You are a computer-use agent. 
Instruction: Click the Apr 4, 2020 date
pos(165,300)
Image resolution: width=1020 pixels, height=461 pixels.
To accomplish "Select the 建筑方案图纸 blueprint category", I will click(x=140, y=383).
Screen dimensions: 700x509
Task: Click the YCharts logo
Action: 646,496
------------
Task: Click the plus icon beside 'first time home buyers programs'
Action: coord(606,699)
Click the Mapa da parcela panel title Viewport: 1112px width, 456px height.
------------
◆ Task statement: Using the material above, find each line that holds "height" and copy that line.

◆ Answer to this exercise:
Image resolution: width=1020 pixels, height=461 pixels.
Click the Mapa da parcela panel title Viewport: 1112px width, 456px height.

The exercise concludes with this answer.